心臓の筋肉自体に異常が生じるために、ポンプ機能が果たせなくなる。原因は、先天的な遺伝子の異常があったり、全身性疾患によるものであったりと、さまざまである。

3.虚血性心疾患

虚血性心疾患(狭心症や心筋梗塞など)。心臓を養っている血管が動脈硬化や変性によって狭くなったり閉塞したりすることで、心臓の筋肉へ血液が回らなくなり十分に働けなくなる。

4.弁膜症

心臓内や心臓と大きな血管を結ぶ場所にある弁が、狭くなったり、閉じが悪くなって血液の逆流が起こったりする。

5.不整脈

速すぎる脈や遅すぎる脈、不規則な脈などにより、心臓に負担が生じる。


 これらの心不全の原因は、一つだけのこともありますが、複数を一度に持っていることもあります。それぞれの原因に対する治療と並行して、心不全そのものに対する治療も行う必要があります。

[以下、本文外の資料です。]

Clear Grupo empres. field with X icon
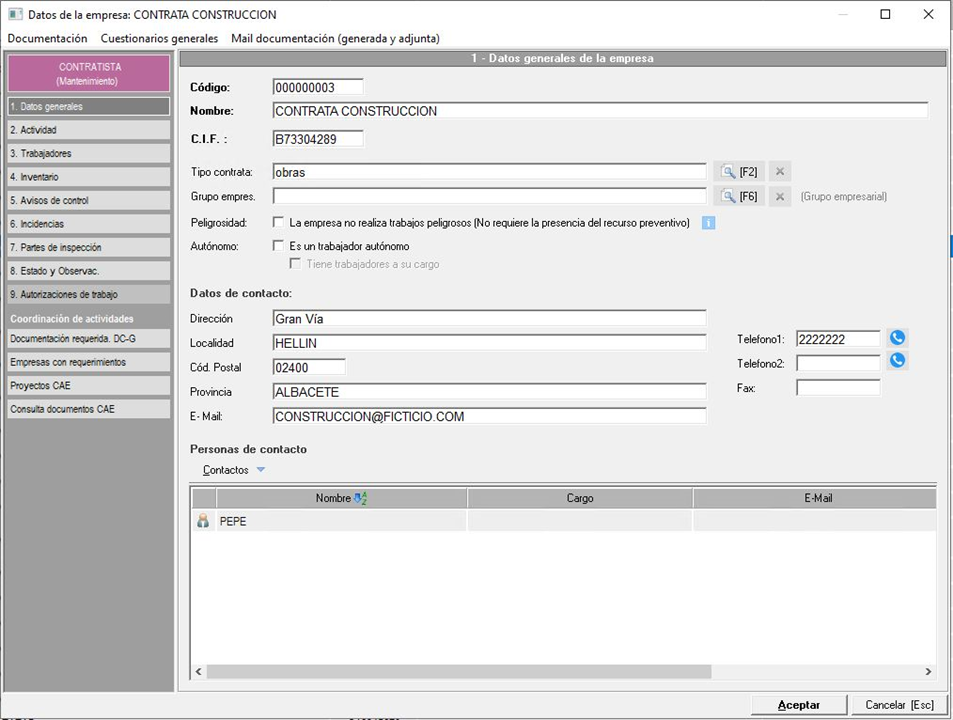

 心不全は適切な治療により症状を一時的に改善させることができますが、残念ながら完治させることはできません。また、過労、塩分や水分の摂りすぎ、風邪、ストレスや、 薬の飲み忘れなどにより心不全の症状が悪化、あるいは再発することもあります。このような経過をたどりながら、全体としては徐々に悪くなっていき、生命に関わる状況につながっていきます。心不全で入院したことのある人は、平均で5年間に約半数の方が亡くなっているという報告があります。これは肺がんよりは良好ですが、大腸がんとほぼ同じ、前立腺がんや乳がんよりは不良です。

 私たち循環器内科の医師は、心不全の原因を探り、それぞれの原因に合った治療を組み立て、心不全の症状自体を緩和する治療も行います。さらに進行する心不全の状況に合わせた生活習慣や運動習慣の指導なども、医療スタッフ・介護関係者と一緒に並行して行っていきます。

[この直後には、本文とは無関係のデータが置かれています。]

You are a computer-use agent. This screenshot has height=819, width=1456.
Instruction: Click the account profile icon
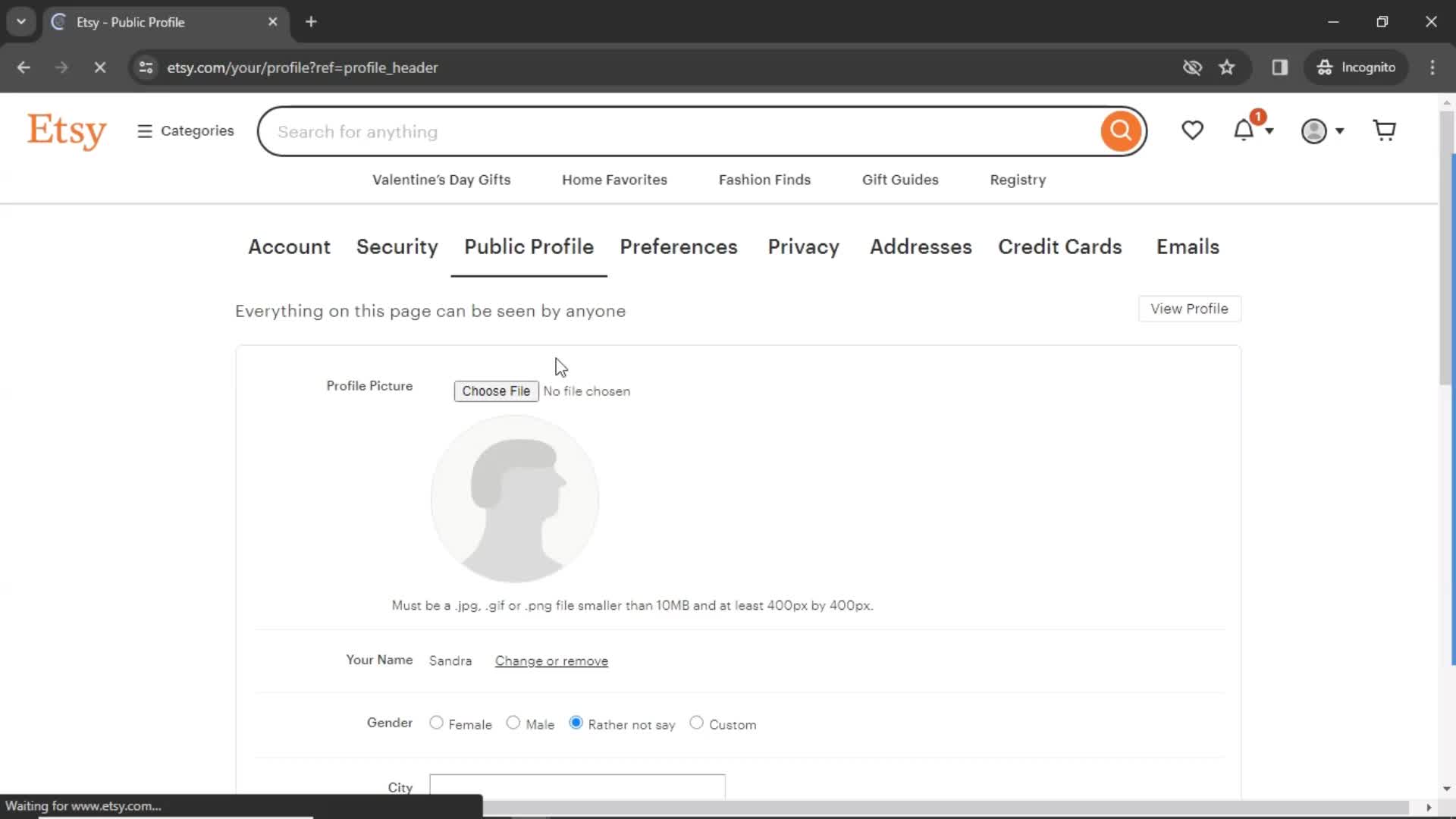(x=1314, y=130)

 また、心不全は早期に発見し、治療を開始することが重要です。生活習慣病など心不全の原因につながる病気を管理することで心不全発症の予防ができます。定期的に健康診断を受診されたり、気になる症状があれば早めに医療機関に受診されるなどで、早期に発見することが可能になりますので、積極的にご検討ください。